| AIM OF THE TASK |
The required result is an exact copy of the lines from the one containing "Select the 2-year plan tab" to the last line of the records, both ends included, without pictures.

═══ INPUT DATA ═══

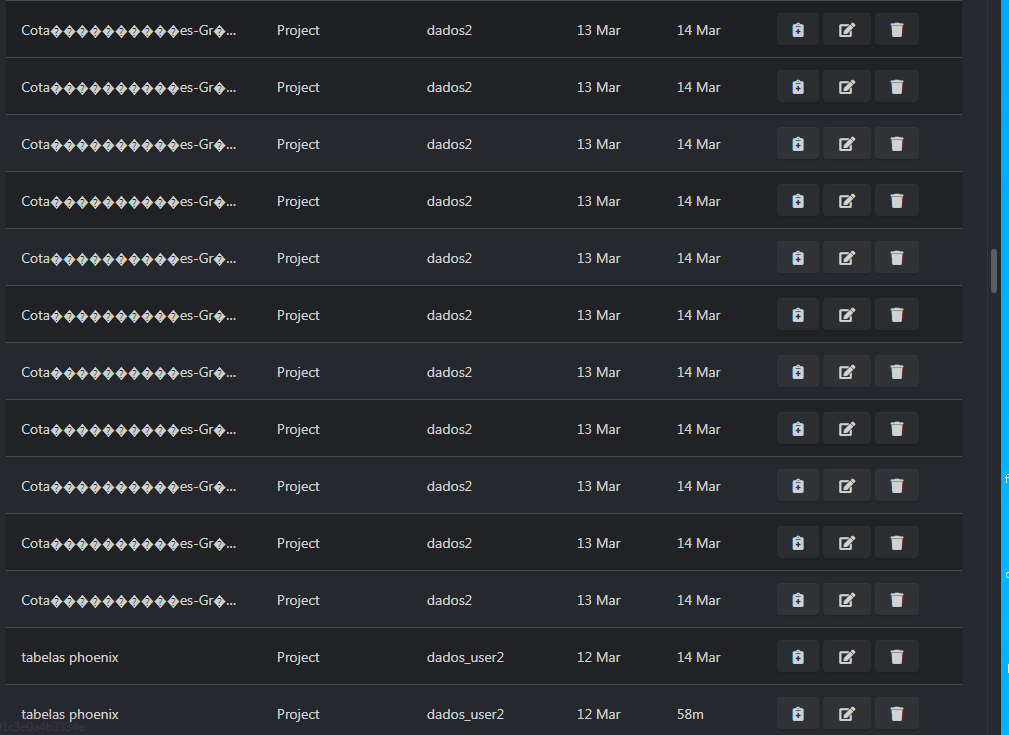The height and width of the screenshot is (735, 1009).
Task: Click the clipboard icon in the topmost row
Action: tap(797, 30)
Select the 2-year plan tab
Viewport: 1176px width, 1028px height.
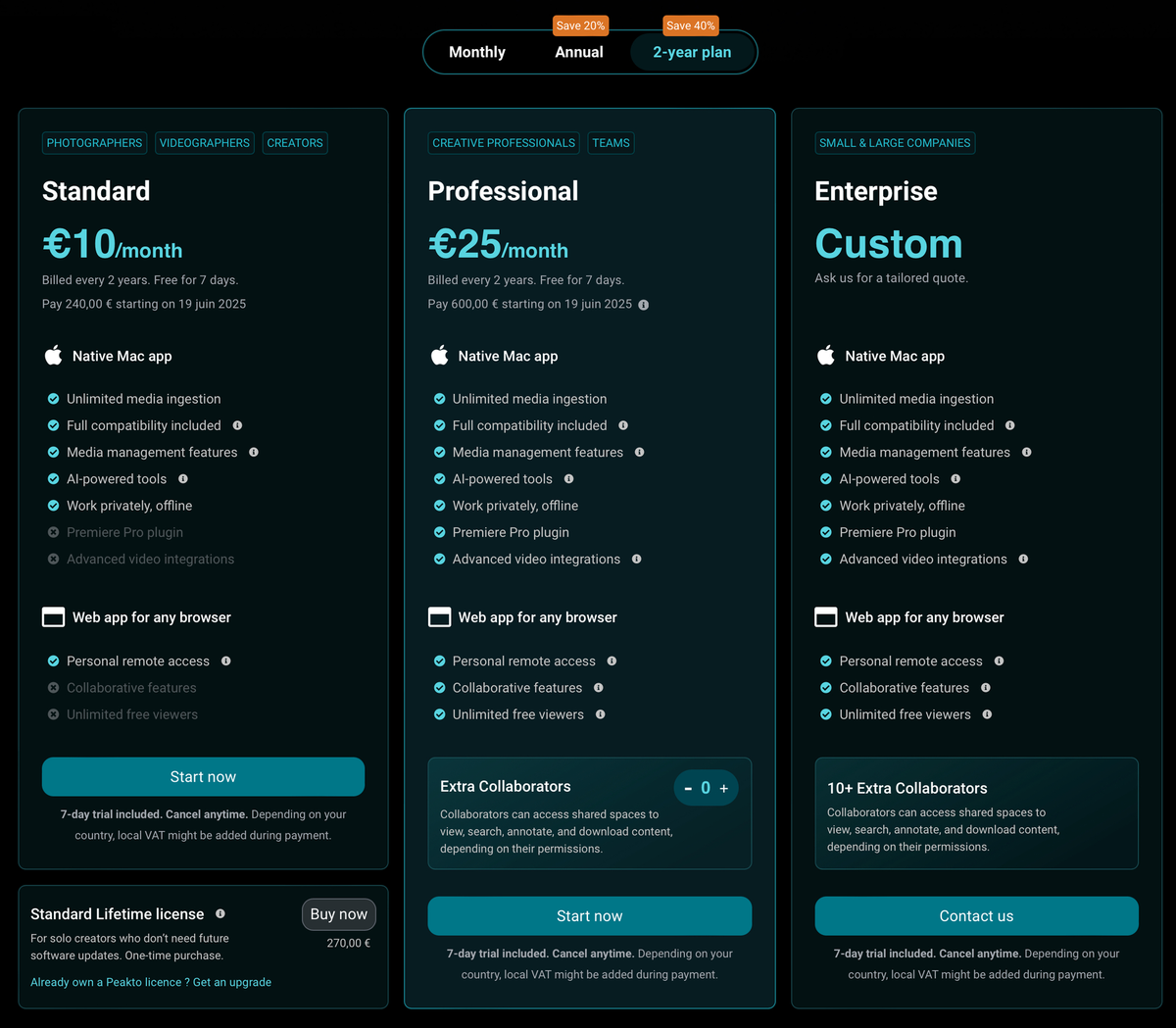(692, 52)
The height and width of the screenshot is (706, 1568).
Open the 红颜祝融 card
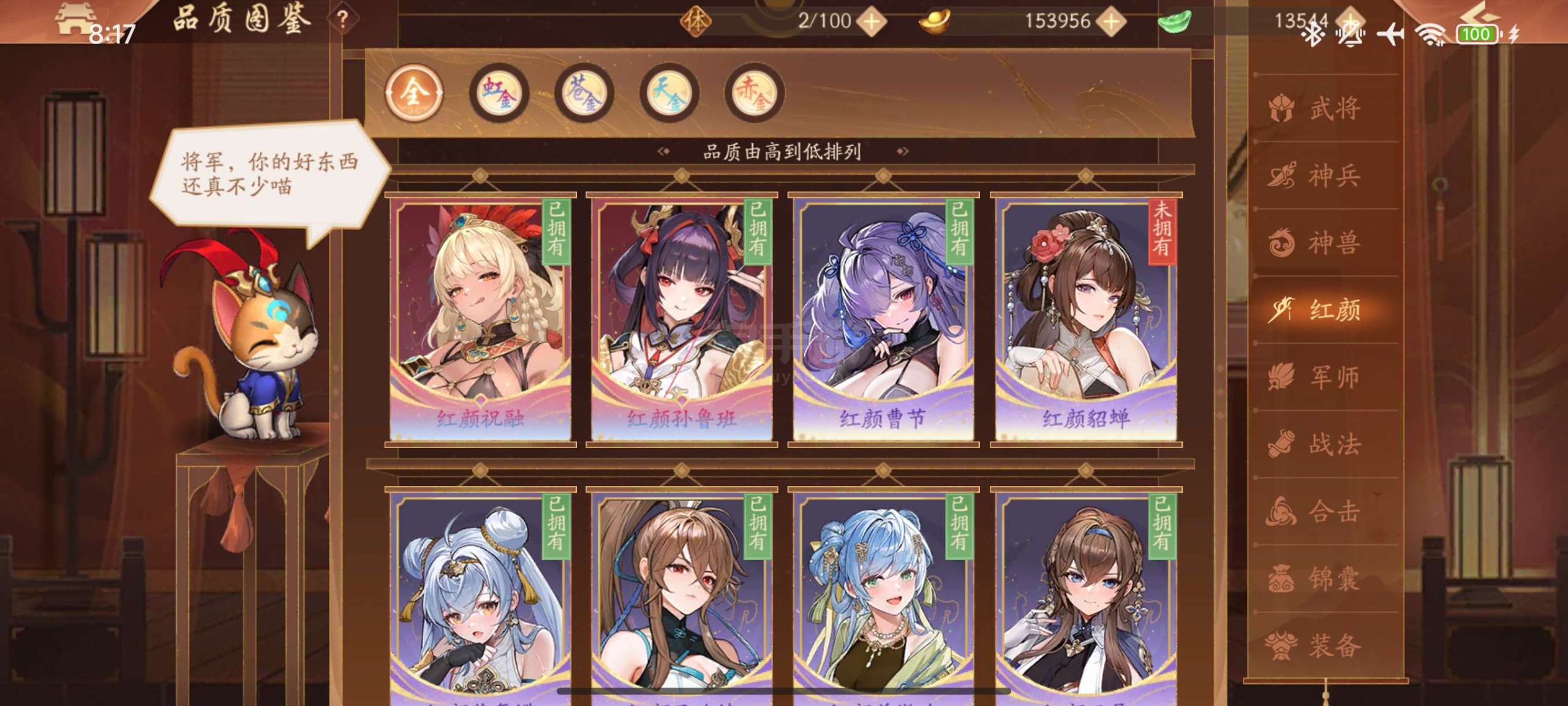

═══

| ANSWER SECTION |
Select the 2-year plan tab
Viewport: 1176px width, 1028px height.
(692, 52)
The height and width of the screenshot is (706, 1568).
Open the 红颜祝融 card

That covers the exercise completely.